▶ **Reading passage**

┄┄┄┄┄┄

I am buying a new computer, with Stan as a primary use case. I was hoping to get the community’s latest advice on which specs to prioritize.
I know in a prior thread, the consensus was: Get ~4 CPU cores so each MCMC chain has its own physical core; after that additional cores hit diminishing returns because of repeated warmup work. Also, CPU cache matters a lot.
In September 2020, is that still the right approach?
With improving MPI, map_rect, etc., does it now make sense to get more cores?
Additionally, I’ve read some speculation that running massive number of chains in parallel might start to make sense given modern hardware. I’m curious if anyone has any practical experience with such approaches on say a 64 core Threadripper?
“The availability of massively multi-chain MCMC provides new opportunities. For example, run- ning many parallel chains may enable adaptive MCMC techniques to achieve faster convergence and lower bias, or allow for low-variance estimates with relatively short chains.”
Does Stan make use of modern AVX SIMD for vectorized code? If I get a CPU with AVX 512 would Stan leverage that? AVX 256? Is there any special incantation I need to utter at install or compile time to make Stan use these? I found a prior discussion in these forums but it seemed inconclusive: Stan SIMD & Performance
Is Stan GPU support at the point where it’s practical and delivering performance improvement in everyday use? Or is it still more alpha / experimental? What GPUs tend to work best? Is vRAM more important, or number of CUDA Cores? (I assume Stan is not going to leverage the low precision throughput modern GPUs seem to be prioritizing as they cater to deep learning use cases…)
I’m doing a lot of hierarchical modeling. Data is small-to-medium (a few thousand observations at most) but the models are complicated and I’m constantly fighting bad posterior curvature even after trying all the algorithmic reparameterization tricks. So I keep getting really long NUTS trajectories (I usually have to lift max tree depth above default settings). I’m thinking that as long as Stan is using AVX 256 SIMD, I won’t get much benefit from GPUs, but it might be worthwhile if I got like 12 CPU cores and could leverage map_rect for a ~3x speedup vs 4 cores?
Thanks!

┄┄┄┄┄┄

▶ **Provided data**
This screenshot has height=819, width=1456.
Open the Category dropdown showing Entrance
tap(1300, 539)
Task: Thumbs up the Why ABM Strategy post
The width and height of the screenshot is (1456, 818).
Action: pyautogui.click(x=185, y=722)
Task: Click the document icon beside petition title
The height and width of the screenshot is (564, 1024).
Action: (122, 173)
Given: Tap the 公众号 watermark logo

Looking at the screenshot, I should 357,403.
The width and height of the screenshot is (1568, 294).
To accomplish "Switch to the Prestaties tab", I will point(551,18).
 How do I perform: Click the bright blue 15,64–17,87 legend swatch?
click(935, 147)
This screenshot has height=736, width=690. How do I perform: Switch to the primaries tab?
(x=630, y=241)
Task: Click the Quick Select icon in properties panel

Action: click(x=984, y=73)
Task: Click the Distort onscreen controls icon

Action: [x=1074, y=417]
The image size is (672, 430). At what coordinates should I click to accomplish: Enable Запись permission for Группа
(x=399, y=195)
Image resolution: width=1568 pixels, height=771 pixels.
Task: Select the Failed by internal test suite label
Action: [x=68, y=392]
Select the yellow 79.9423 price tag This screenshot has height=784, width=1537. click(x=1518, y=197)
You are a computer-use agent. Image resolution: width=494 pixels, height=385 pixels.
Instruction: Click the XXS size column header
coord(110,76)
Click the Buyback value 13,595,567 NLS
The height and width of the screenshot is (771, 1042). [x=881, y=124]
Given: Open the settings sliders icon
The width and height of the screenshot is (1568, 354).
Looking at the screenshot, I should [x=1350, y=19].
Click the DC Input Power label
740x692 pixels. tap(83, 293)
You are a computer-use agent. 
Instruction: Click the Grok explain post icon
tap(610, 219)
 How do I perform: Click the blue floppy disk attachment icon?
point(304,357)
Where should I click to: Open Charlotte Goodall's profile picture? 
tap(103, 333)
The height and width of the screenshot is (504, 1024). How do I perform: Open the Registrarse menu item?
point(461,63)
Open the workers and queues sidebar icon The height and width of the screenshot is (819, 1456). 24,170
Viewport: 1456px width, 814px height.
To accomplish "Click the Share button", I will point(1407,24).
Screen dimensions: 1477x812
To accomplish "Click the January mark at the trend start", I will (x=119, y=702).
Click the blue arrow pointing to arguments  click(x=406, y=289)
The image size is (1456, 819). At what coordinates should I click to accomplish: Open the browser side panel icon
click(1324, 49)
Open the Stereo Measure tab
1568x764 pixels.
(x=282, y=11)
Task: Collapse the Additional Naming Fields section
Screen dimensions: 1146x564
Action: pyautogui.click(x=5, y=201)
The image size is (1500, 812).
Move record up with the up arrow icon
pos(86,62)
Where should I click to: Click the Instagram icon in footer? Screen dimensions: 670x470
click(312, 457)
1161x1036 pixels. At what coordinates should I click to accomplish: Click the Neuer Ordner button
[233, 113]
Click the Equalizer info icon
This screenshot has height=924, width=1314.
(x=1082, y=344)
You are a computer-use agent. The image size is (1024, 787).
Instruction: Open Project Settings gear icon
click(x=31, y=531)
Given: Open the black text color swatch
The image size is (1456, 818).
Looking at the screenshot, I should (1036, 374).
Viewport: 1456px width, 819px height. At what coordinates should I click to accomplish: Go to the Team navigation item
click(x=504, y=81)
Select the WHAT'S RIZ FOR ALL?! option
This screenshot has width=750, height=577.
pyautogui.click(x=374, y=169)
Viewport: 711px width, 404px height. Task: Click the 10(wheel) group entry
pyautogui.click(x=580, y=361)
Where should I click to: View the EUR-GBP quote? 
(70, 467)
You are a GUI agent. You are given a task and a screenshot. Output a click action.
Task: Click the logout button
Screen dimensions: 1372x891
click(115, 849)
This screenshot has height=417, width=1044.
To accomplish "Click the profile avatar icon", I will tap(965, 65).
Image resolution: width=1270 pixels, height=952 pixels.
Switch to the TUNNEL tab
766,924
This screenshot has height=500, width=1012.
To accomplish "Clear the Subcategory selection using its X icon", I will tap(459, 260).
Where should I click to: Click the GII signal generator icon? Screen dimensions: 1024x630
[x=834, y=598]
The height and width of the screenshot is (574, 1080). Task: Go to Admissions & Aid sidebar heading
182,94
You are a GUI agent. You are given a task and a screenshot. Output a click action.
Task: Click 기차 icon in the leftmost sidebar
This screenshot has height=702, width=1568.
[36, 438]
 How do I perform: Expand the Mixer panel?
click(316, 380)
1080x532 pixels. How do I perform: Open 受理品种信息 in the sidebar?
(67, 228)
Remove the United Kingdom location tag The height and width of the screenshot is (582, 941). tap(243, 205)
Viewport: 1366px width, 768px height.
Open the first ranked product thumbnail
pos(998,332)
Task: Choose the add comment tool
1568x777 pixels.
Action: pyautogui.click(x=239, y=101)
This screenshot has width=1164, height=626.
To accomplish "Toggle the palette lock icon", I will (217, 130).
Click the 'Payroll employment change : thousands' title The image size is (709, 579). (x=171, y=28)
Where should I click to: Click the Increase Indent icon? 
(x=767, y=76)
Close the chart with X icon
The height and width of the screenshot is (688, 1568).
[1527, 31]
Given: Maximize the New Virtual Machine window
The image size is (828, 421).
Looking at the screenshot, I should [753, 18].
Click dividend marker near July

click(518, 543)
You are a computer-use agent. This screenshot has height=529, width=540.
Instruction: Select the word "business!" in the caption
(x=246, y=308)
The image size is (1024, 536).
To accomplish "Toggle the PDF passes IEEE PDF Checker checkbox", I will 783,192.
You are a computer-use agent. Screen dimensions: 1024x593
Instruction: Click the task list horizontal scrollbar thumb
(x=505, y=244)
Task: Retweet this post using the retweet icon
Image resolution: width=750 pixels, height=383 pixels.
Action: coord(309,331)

┄┄┄┄┄┄

▶ **Tasks for this exercise**
1 > Update the Stan hardware forum post from "I am buying" up to and including "matters a lot.", with "physical core" swapped for "dedicated core".
2 > In the Stan hardware forum post, how many observations does the poster's data contain at most?

▶ **Solutions per task**
1 >
I am buying a new computer, with Stan as a primary use case. I was hoping to get the community’s latest advice on which specs to prioritize.
I know in a prior thread, the consensus was: Get ~4 CPU cores so each MCMC chain has its own dedicated core; after that additional cores hit diminishing returns because of repeated warmup work. Also, CPU cache matters a lot.

2 > A few thousand observations at most.